*** Block opens ***

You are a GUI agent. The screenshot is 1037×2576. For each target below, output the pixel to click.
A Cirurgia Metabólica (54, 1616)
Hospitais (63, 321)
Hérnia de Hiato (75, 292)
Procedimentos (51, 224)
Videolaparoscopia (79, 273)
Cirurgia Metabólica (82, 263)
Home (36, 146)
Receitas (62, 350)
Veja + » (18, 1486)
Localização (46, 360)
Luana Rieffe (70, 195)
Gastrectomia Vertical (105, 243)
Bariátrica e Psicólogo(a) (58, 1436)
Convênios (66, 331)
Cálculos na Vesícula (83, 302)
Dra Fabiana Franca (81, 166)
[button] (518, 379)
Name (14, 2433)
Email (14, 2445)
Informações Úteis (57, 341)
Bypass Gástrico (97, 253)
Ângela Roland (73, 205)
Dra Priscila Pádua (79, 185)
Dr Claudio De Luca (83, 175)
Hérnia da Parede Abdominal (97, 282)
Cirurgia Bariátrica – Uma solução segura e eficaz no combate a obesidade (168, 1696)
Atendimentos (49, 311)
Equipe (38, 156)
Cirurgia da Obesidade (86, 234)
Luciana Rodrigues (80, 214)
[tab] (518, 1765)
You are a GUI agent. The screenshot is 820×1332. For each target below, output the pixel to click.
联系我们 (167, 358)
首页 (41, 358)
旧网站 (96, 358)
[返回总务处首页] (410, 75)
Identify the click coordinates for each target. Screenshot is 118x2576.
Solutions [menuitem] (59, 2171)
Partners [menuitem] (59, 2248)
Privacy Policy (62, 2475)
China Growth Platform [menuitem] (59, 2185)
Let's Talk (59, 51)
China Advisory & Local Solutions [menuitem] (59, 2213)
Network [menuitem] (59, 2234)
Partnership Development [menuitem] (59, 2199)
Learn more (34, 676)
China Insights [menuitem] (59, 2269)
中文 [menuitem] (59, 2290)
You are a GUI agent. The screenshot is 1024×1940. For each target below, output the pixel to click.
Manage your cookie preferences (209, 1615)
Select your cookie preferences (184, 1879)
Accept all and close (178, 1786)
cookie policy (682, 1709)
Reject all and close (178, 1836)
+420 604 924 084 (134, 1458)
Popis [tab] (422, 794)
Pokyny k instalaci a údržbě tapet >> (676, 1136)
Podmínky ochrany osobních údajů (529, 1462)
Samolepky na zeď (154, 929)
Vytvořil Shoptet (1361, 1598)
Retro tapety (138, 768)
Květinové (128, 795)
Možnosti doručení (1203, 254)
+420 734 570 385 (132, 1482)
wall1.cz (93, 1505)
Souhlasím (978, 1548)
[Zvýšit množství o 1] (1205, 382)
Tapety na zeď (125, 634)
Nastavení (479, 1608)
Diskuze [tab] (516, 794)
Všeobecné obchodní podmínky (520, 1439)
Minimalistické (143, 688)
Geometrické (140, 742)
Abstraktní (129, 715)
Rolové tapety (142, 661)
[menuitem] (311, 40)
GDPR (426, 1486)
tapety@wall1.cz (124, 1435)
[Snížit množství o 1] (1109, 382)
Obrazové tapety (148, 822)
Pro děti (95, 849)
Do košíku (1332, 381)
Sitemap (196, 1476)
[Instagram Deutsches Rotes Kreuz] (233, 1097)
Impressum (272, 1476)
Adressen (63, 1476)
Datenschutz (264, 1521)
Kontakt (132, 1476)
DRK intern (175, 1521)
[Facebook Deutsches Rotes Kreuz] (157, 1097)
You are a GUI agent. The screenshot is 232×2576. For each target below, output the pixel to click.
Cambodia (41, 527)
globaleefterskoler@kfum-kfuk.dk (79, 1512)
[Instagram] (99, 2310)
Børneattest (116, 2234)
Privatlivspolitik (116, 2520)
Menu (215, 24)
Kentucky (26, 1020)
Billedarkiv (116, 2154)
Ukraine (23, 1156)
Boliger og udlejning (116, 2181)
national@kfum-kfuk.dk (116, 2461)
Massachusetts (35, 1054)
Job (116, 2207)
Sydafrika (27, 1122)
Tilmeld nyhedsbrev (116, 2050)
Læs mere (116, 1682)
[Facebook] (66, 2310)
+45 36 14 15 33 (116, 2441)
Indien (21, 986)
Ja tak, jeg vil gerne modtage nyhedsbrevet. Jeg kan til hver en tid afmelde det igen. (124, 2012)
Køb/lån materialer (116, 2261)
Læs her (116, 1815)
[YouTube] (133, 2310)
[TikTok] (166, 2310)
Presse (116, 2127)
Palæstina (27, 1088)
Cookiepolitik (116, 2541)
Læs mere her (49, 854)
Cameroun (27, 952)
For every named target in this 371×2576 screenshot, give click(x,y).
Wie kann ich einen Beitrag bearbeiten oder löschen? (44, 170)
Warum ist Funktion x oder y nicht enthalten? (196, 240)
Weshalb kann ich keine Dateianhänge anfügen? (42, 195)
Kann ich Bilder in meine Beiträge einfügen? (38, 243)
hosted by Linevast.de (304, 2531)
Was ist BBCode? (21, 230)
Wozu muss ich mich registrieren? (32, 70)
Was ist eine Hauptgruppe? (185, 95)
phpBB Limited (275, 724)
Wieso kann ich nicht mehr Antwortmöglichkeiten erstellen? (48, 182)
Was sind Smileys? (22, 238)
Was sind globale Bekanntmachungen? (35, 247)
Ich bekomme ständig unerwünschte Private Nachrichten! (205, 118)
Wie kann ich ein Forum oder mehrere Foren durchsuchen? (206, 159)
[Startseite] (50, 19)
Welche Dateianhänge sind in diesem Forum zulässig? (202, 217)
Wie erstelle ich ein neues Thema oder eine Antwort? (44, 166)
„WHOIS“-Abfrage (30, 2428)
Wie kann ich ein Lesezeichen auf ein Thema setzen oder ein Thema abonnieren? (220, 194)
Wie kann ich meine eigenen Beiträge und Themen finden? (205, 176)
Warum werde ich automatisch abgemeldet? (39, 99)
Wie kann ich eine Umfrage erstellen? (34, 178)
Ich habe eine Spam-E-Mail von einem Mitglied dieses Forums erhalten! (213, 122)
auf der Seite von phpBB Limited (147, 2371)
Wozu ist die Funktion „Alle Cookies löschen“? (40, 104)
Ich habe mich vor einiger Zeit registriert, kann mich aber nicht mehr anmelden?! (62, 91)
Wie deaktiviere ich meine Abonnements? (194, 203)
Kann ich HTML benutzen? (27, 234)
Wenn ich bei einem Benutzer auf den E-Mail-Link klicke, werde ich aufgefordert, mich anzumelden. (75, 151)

*** Block closes ***

◆ ASSIGNMENT: Please output exactly the lines between the one holding "Hérnia da Parede Abdominal (97, 282)" and the one holding "[tab] (518, 1765)" in the records above, inclusive, and nothing more.

◆ SOLUTION:
Hérnia da Parede Abdominal (97, 282)
Cirurgia Bariátrica – Uma solução segura e eficaz no combate a obesidade (168, 1696)
Atendimentos (49, 311)
Equipe (38, 156)
Cirurgia da Obesidade (86, 234)
Luciana Rodrigues (80, 214)
[tab] (518, 1765)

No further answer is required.